_Supplied records:_
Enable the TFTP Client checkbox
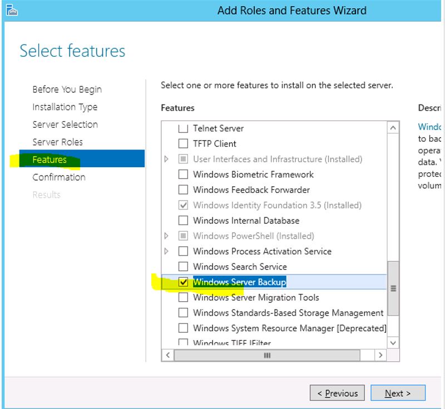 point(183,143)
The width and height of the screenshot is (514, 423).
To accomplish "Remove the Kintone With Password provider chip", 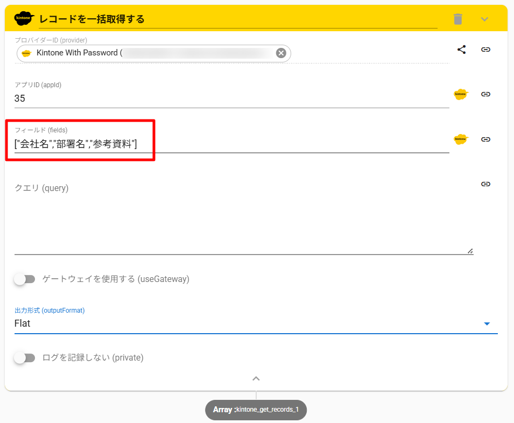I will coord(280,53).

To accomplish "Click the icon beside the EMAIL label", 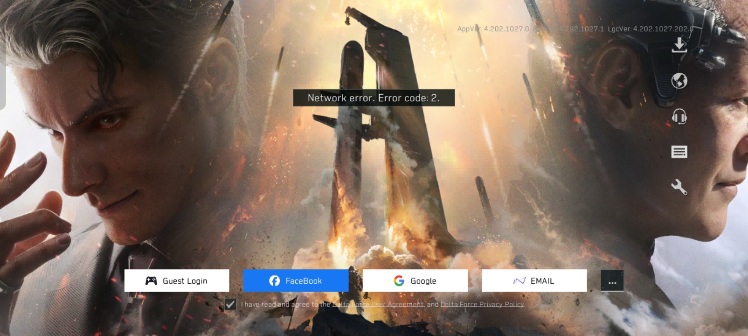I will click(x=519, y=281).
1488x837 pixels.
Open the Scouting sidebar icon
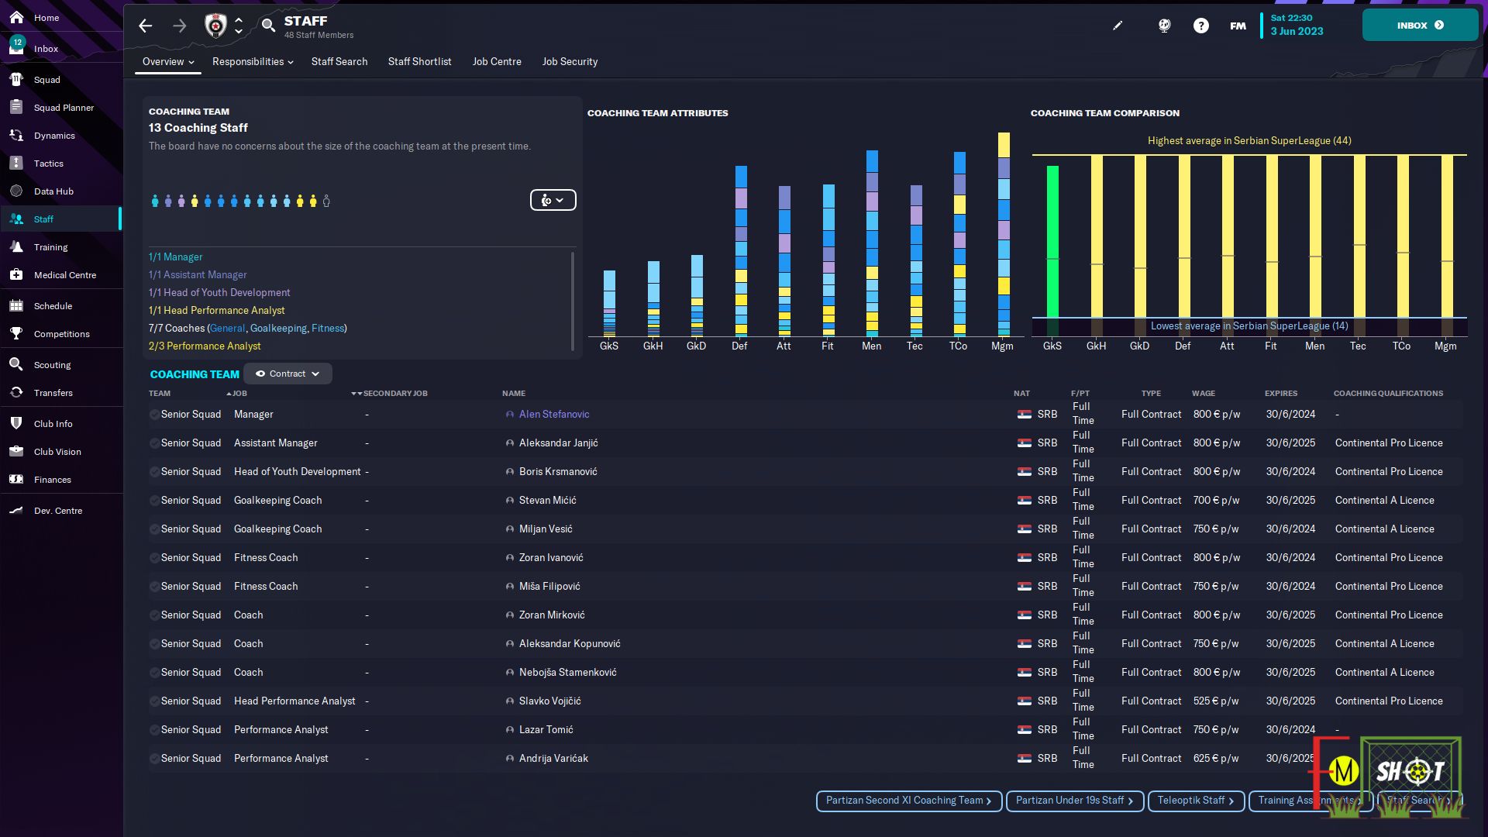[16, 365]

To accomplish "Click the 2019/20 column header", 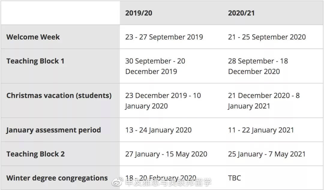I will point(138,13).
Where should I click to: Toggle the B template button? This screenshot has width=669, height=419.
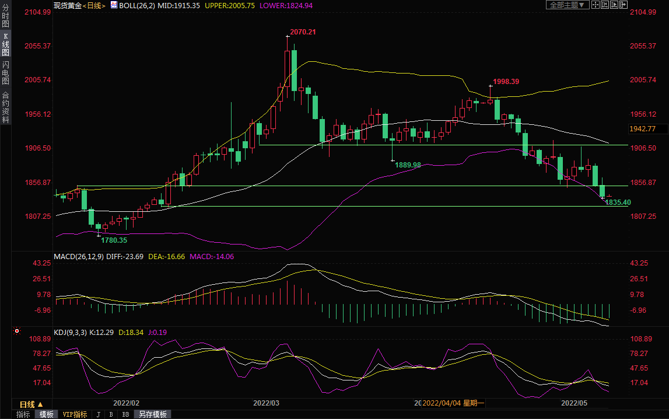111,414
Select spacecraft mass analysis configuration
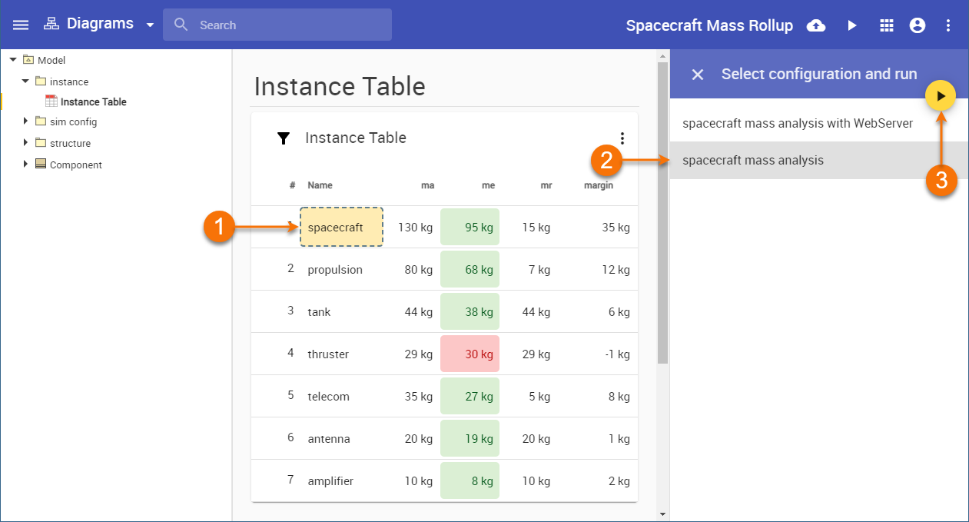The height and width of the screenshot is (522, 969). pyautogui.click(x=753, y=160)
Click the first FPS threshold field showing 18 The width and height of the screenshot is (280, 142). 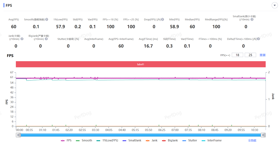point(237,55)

--

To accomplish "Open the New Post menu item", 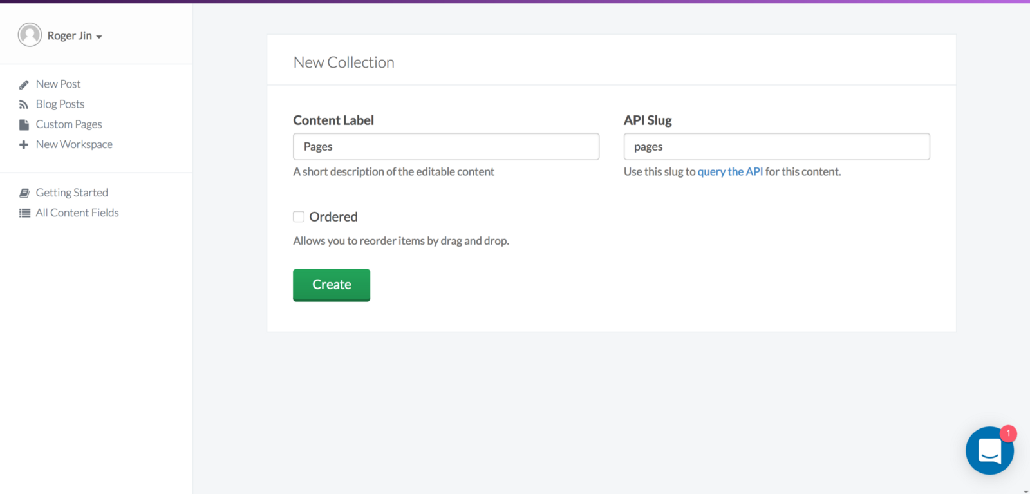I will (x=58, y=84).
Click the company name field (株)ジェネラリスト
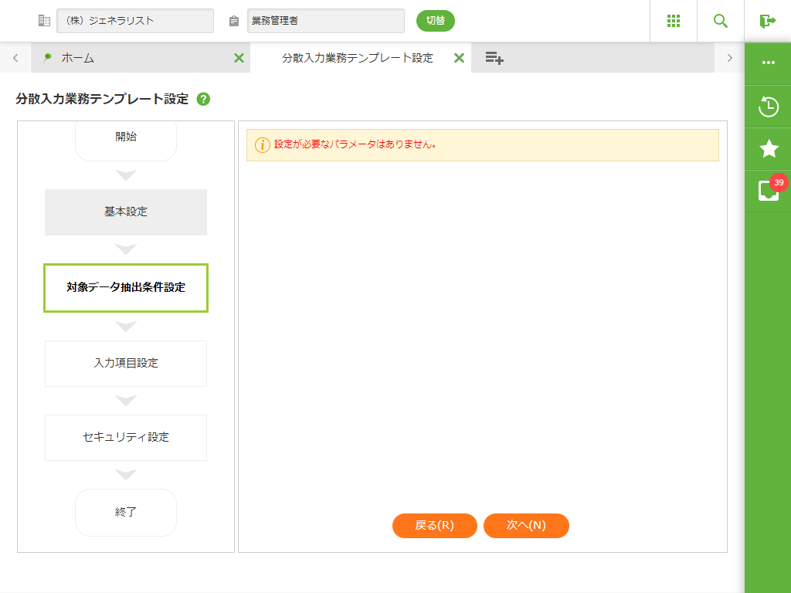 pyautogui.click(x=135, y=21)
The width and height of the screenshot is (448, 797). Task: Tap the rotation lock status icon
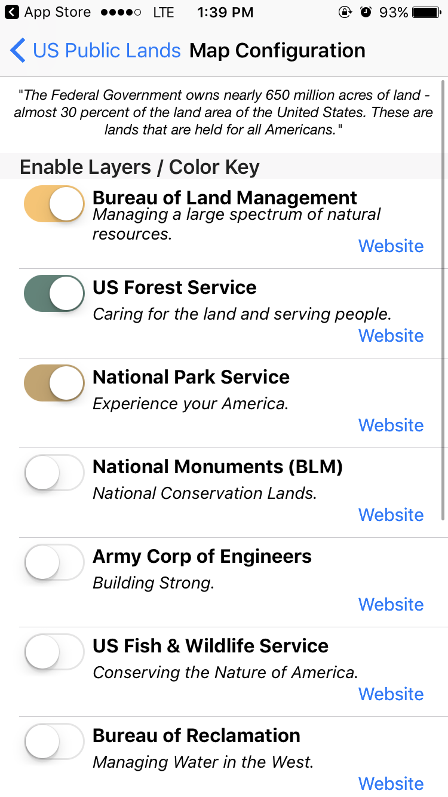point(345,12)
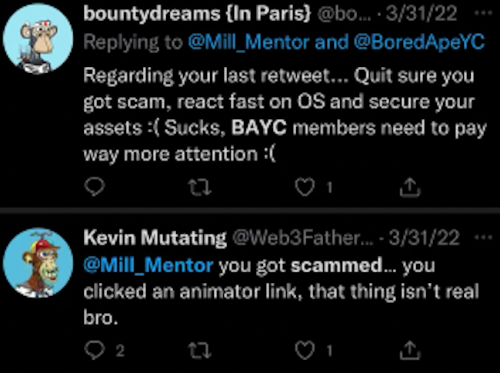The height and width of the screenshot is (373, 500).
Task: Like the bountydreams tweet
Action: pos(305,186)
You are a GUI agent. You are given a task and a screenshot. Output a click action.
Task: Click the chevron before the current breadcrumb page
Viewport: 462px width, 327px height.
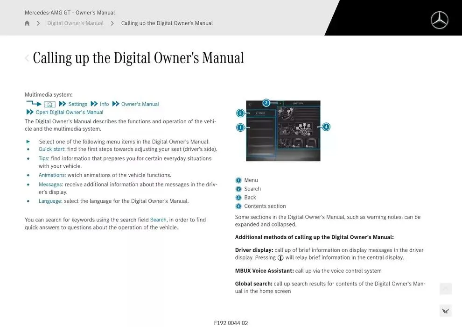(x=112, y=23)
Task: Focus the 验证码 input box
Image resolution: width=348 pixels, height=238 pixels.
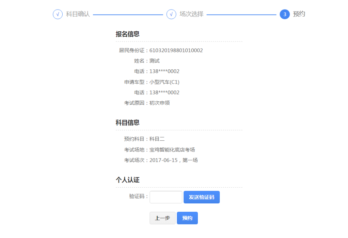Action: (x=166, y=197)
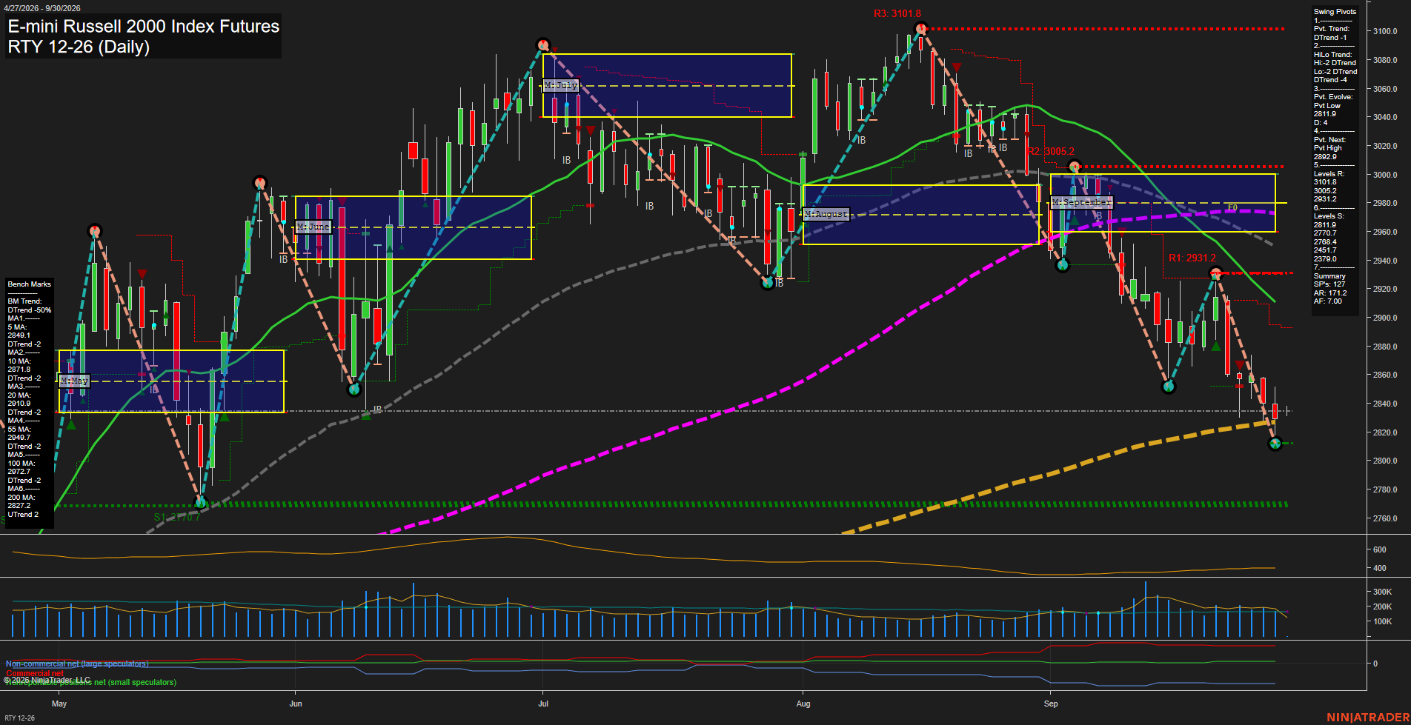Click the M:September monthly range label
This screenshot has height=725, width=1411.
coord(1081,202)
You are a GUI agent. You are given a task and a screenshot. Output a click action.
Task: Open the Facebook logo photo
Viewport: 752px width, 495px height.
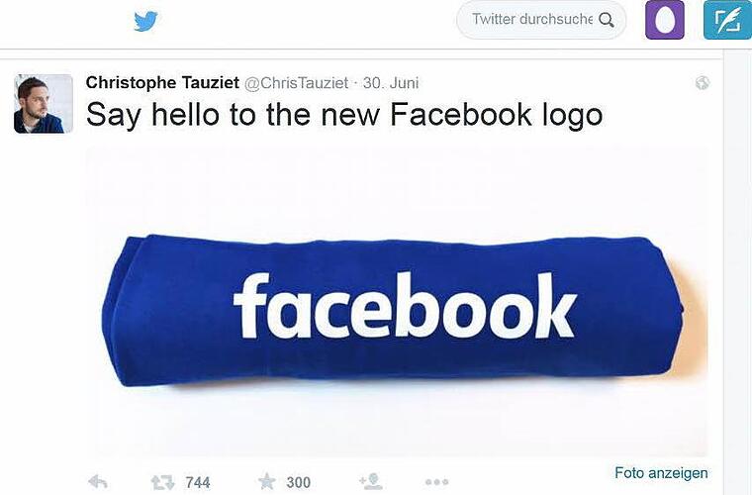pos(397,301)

_Exercise:_
Print everything from the line with "The width and height of the screenshot is (448, 797)." down to the line with "Task: Focus the 验证码 input box" in the entries above, both lines included and nothing more, without the pictures.

_Answer area:_
The width and height of the screenshot is (448, 797). Task: Tap the rotation lock status icon
point(345,12)
The height and width of the screenshot is (373, 500).
Task: Like the bountydreams tweet
Action: pos(305,186)
You are a GUI agent. You are given a task and a screenshot. Output a click action.
Task: Click the chevron before the current breadcrumb page
Viewport: 462px width, 327px height.
(x=112, y=23)
Task: Focus the 验证码 input box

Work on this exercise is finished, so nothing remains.